Karbonhidratlar konusunda asıl önemli olan şey tüketilen karbonhidratın türü ve miktarıdır. Gebe ihtiyaç duyduğu karbonhidratı almak zorundadır. Ancak bu bir beslenme uzmanı tarafından hesaplanmalı ve gebenin tüketebileceği şekilde diyetine eklenmelidir. Kan şekerini hızlı yükselten basit şekerler yerine lif miktarı yüksek kan şekerini daha yavaş yükselten kompleks karbonhidrat türleri seçilmelidir.

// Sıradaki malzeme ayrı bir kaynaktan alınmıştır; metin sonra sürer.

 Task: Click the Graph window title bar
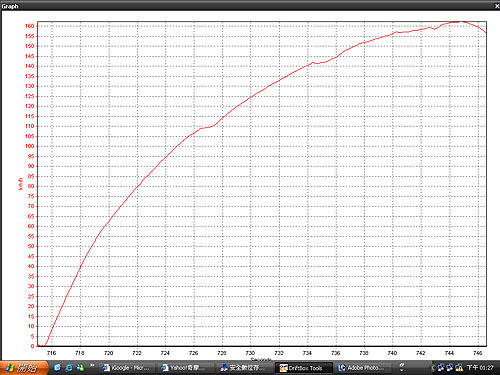click(x=247, y=6)
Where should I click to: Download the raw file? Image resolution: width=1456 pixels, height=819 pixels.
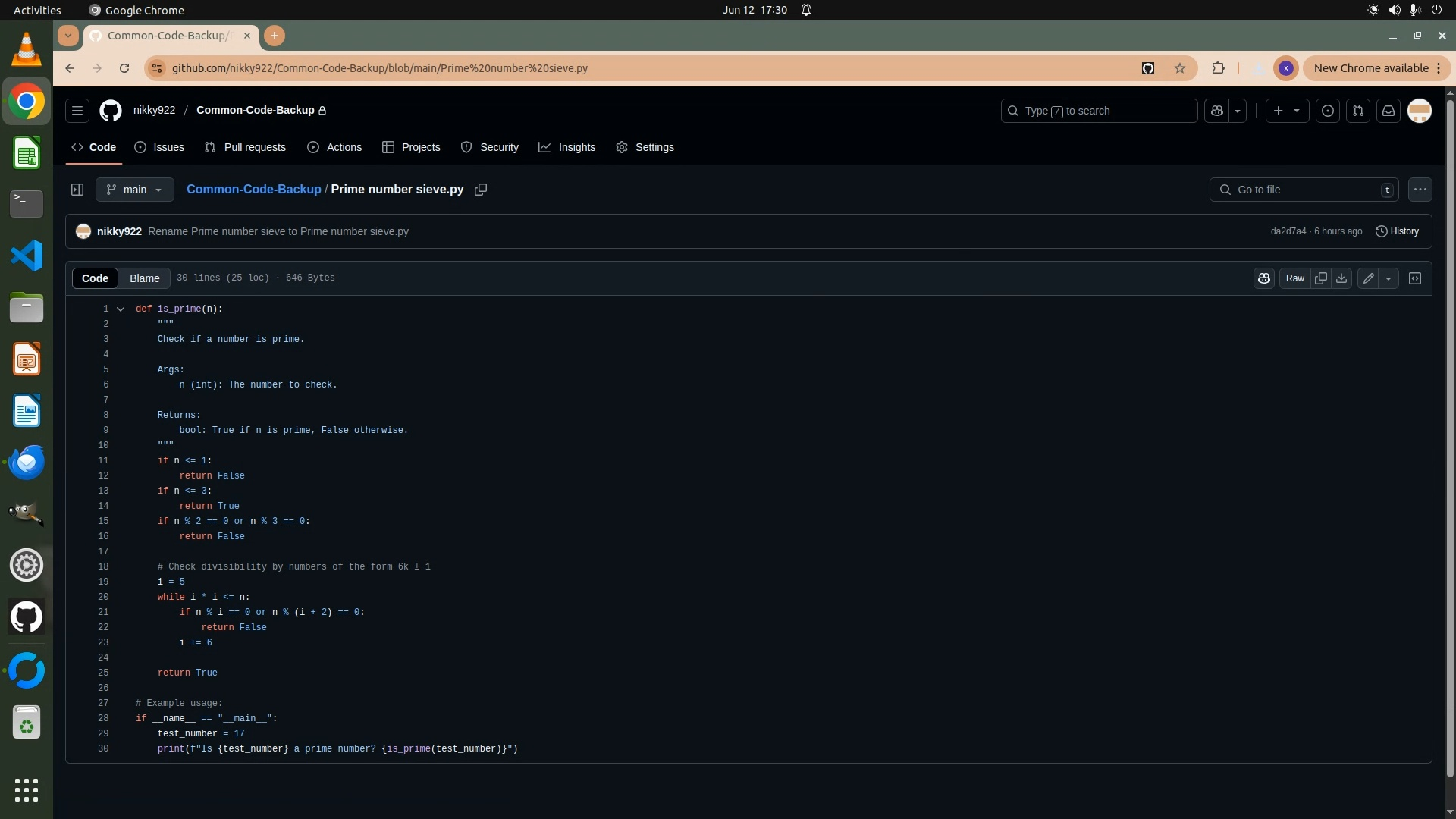tap(1341, 278)
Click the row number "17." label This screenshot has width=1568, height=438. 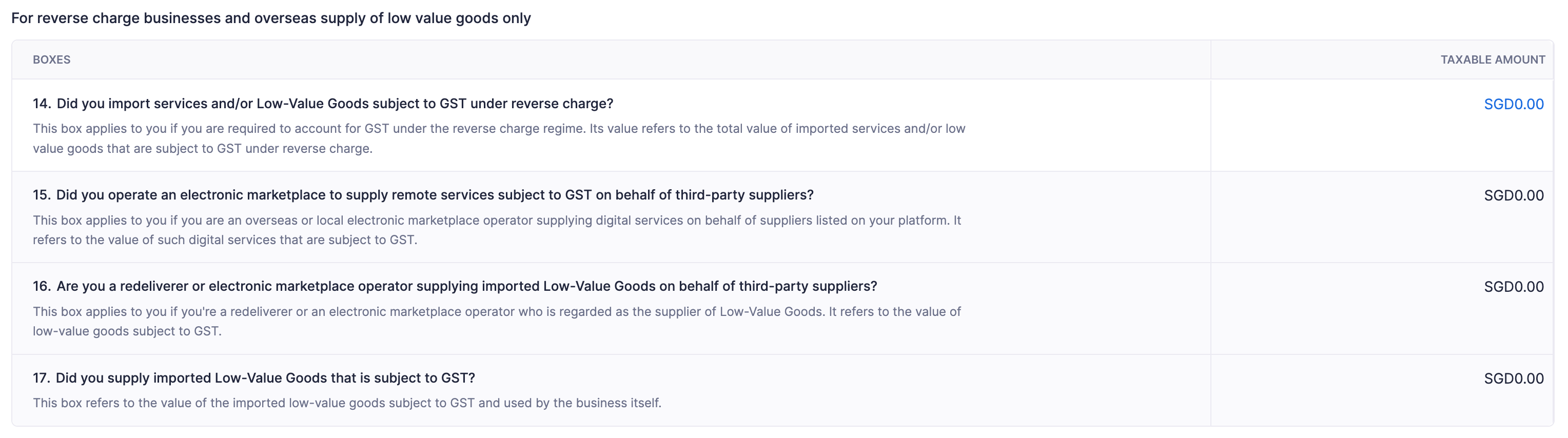click(42, 378)
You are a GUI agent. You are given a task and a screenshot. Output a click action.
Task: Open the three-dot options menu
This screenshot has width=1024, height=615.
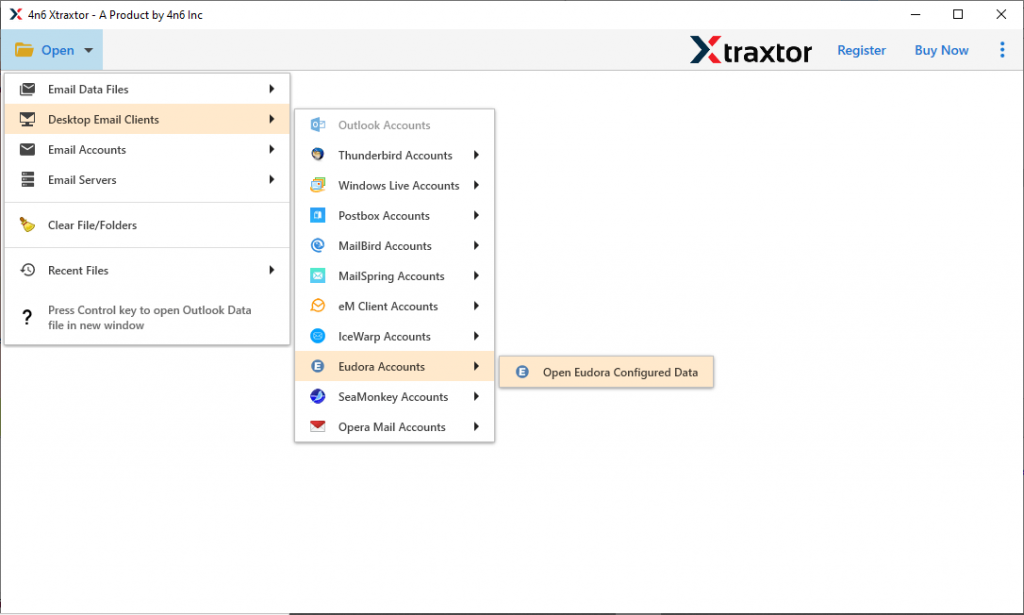pos(1002,49)
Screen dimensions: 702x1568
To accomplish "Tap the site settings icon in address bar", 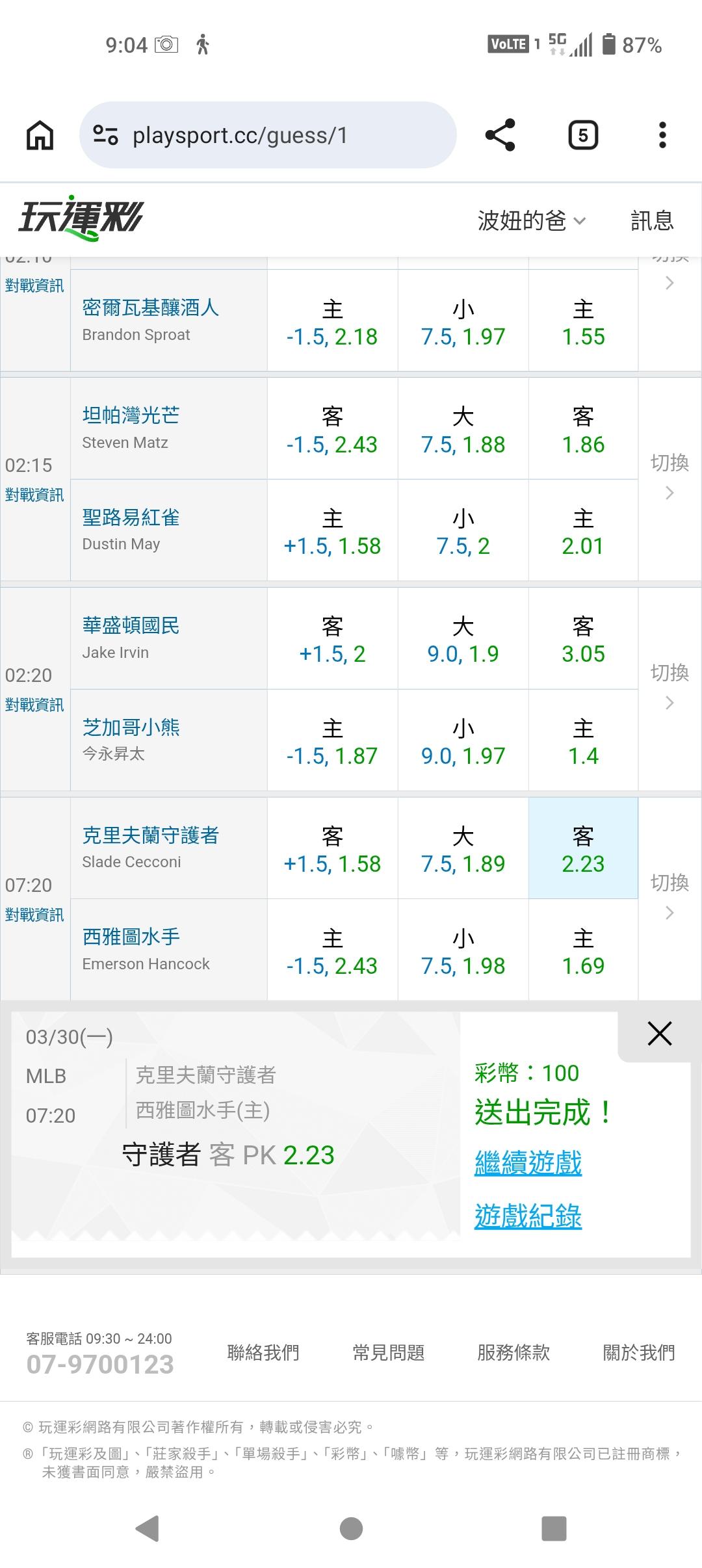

Kompleks karbonhidratlar; tam tahıl taneleri, kepekli pirinç, kepekli makarna, tam buğday ekmekleri, çavdar ve yulaf benzeri karbonhidrat türleridir.

Diyabetli gebeler için beslenme önerileri:

Ara öğünlerinizi kesinlikle atlamayın. Unutmayın kan şekerinin yükselmesi kadar düşmesi de çok büyük bir tehlikedir. Bunu önlemenin en basit yolu sık aralıklarla beslenmektir. Kan şekerinin dengede tutulması için öğün sayı ve miktarları önemlidir. Ortalama 2,5-3 saat ara ile beslenme özen gösterin.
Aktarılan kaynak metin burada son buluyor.